If the chopper were going to crash and it would have resulted in loss of the passengers and crew would Dick have recognized the nuance between that and 2 days of misery on the carrier?

Intuition is a shadow with a myriad of shades. At least Dick has a scale of sorts to use for the next moment that life places in his path.


PS. Thanks for remembering Miss Ebba. There is more to do along the way.

2010-Jul-09 Fri, 02:57
Prior to Dick's Hot Yoga event I had an 'unsettling' feeling something was wrong. This was not very long after I began my training with him over the Internet. Dick once told me in an email that "we are establishing a communication pathway". I didn't think much of it at the time.

Then this thing with the aircraft carrier transpired and right on, I felt something was wrong. A day later I still hadn't heard back from Dick after submitting some sessions and my gut feeling was confirmed.
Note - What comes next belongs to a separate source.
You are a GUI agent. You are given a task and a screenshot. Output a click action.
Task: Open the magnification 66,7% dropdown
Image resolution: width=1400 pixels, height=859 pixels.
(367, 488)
Lately I have been experiencing strange coincidences as well. I reported on them in here way in the beginning, but they did not occur anymore after that, until last week. I think of my email notification going yellow to indicate new mail is coming and then literally 2 seconds later it turns yellow. I've had this happen several times now. I have it with the phone ringing too, right before it rings I am greeted with a thought "Incoming call!" and then ring!
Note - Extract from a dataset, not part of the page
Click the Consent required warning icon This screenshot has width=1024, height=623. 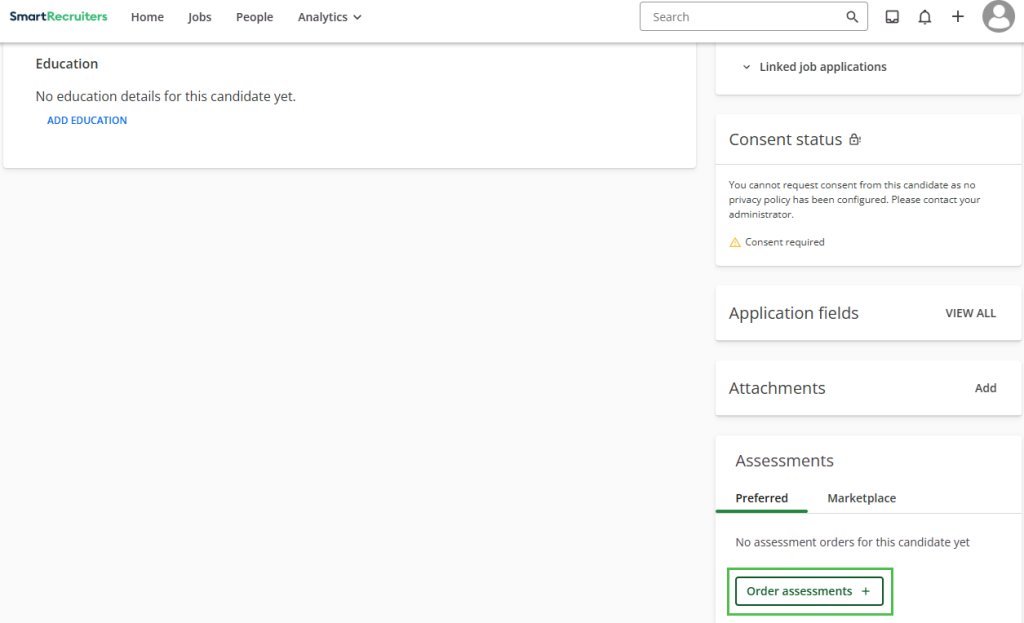(x=735, y=242)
I have two questions, one for Debra and one for Glenn:

We were trying to go back in time and influence the direction she turned as she was looking for her parents in the confusion after the collision. One of the thousands of decisions that day that determined whether one would live or die...

If you were successful, would that mean she would be alive after the event in our reality, or an alternate reality/time line?
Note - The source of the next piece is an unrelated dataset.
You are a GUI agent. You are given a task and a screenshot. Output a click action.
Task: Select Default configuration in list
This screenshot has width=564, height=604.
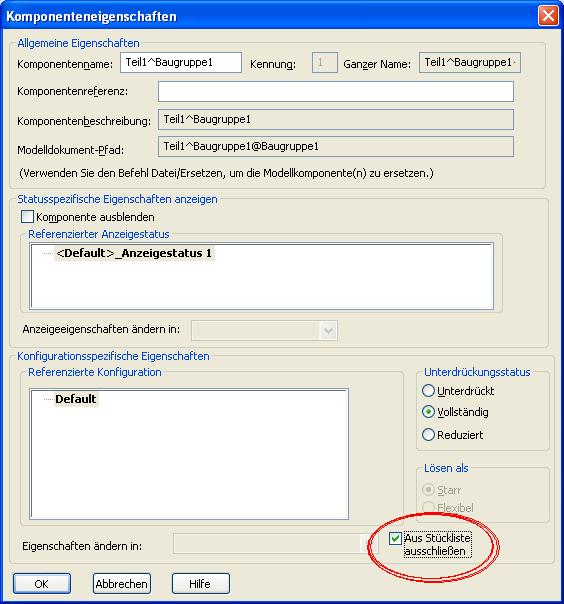pos(76,399)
If the chopper were going to crash and it would have resulted in loss of the passengers and crew would Dick have recognized the nuance between that and 2 days of misery on the carrier?

I keep rereading this but don't understand what you're saying here. Can you please explain?

Dick Allgire
2010-Jul-09 Fri, 15:18
I have two questions, one for Debra and one for Glenn:

I keep rereading this but don't understand what you're saying here. Can you please explain?

Glenn is asking me this. I was able to tag and precog something bad about to happen. Danger. Trouble. Discomfort. But not DEATH. What if the chopper was about to crash and kill all aboard? Would my alarm bells have been much stronger? Strong enough for me to take action?

I hope to not find out.

You're right, I did send you an email worrying about my own safety. And when we were in the ready room aboard the carrier doing the safety briefing prior to takeoff, I got the shakes and had trouble breathing.

Here's the thing. An aircraft carrier is a WARship and an incredible closed local loop - the consciousness of 4,400 individuals courting danger every day, overlapping into one contained field. Can you imagine the residual site memory of such a place? It may have been a reason I was so uncomfortable the whole time.

Anyway, remote viewing REALLY changes the way you perceive this old world.

2010-Jul-09 Fri, 16:39
Asked by Coen: "If you were successful, would that mean she would be alive after the event in our reality, or an alternate reality/time line?"


If we were successful in influencing the direction she choose on the sinking ship then she would be alive after the event. The next question is then what kind of paradox would that present to the history that we know? I do not know the answer.


2010-Jul-09 Fri, 20:51
Thanks both, makes sense.

Debra, has HRVG ever been successful in RI'ing something in the past, including but not limited to Glenn's trip to the 1800's?